A ptsdiag_comparison object from compare_optimizations.

n

Integer. Number of top combinations to keep per optimized scenario (default 5). Capped at the number available.

Value

A named list (one element per optimized scenario). Each element is a list with:

  • symptoms: list of integer vectors (the top-n combinations).

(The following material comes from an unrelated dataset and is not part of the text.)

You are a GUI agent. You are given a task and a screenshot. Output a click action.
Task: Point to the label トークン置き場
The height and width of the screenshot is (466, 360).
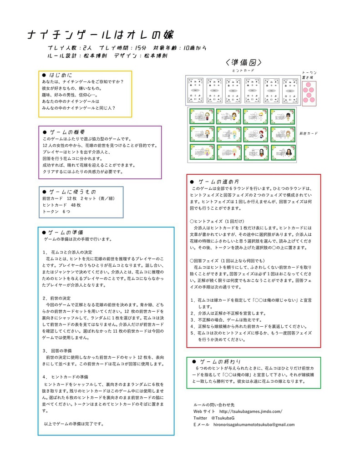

  • n_required: integer threshold for that scenario.

  • hierarchical: logical, whether cluster representation is required.

Details

For each type = "optimize" scenario in the comparison, the rule (n_required, hierarchical) is read from comparison$config, so the only thing the user supplies is how many combinations to carry per scenario. Fixed scenarios (e.g. ICD-11) are skipped, because their symptom set is published rather than derived.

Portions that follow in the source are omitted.